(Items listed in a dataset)
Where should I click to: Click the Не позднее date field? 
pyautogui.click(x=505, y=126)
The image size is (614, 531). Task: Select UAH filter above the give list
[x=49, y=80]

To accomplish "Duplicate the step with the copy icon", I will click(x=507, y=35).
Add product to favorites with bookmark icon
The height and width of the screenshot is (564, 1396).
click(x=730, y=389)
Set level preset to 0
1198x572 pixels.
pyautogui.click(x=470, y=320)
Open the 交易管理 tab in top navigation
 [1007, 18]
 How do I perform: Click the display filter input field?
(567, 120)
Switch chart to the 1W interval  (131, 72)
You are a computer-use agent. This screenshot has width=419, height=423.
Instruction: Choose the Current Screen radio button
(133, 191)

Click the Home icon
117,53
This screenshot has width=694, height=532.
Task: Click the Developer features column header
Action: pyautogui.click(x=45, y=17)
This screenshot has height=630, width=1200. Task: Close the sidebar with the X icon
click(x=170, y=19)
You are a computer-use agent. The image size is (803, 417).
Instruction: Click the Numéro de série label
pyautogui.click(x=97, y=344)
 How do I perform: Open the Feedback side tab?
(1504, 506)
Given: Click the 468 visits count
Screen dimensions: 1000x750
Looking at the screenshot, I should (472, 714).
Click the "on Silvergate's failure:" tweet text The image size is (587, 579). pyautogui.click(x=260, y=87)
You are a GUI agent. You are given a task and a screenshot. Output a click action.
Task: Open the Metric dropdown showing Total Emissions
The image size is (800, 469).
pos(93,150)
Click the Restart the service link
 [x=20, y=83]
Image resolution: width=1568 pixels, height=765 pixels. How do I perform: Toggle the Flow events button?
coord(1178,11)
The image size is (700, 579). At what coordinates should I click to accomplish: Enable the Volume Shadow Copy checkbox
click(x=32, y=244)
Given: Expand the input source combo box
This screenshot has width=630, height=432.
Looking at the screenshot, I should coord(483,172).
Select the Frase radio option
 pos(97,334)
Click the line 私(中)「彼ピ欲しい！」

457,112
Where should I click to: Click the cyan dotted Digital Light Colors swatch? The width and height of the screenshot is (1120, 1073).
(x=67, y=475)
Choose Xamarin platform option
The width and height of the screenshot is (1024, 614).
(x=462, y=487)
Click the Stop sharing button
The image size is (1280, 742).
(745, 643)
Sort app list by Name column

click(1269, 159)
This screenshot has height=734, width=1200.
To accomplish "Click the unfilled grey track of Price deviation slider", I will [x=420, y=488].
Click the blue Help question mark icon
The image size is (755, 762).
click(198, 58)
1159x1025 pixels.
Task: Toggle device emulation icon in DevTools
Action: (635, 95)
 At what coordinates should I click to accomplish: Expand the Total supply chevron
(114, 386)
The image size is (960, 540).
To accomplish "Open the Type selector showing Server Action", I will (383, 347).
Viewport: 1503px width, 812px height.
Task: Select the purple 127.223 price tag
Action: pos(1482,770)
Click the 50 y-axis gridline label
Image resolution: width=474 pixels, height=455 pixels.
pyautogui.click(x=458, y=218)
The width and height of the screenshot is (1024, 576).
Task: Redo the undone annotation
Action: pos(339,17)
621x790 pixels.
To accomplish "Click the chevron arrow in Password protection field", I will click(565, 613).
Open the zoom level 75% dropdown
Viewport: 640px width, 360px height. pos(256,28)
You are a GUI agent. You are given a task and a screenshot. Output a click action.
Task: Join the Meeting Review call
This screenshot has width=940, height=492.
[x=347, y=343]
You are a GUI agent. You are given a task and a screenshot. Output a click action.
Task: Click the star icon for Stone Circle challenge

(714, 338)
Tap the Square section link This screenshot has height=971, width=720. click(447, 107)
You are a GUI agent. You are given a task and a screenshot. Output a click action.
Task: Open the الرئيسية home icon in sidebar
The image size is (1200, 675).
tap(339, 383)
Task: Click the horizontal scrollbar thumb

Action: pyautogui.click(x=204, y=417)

◆ What you have to do
Match on "computer" and copy out every line of the entries that contains it.

◆ Exercise solution
You are a computer-use agent. This screenshot has width=419, height=423.
You are a computer-use agent. The image size is (803, 417).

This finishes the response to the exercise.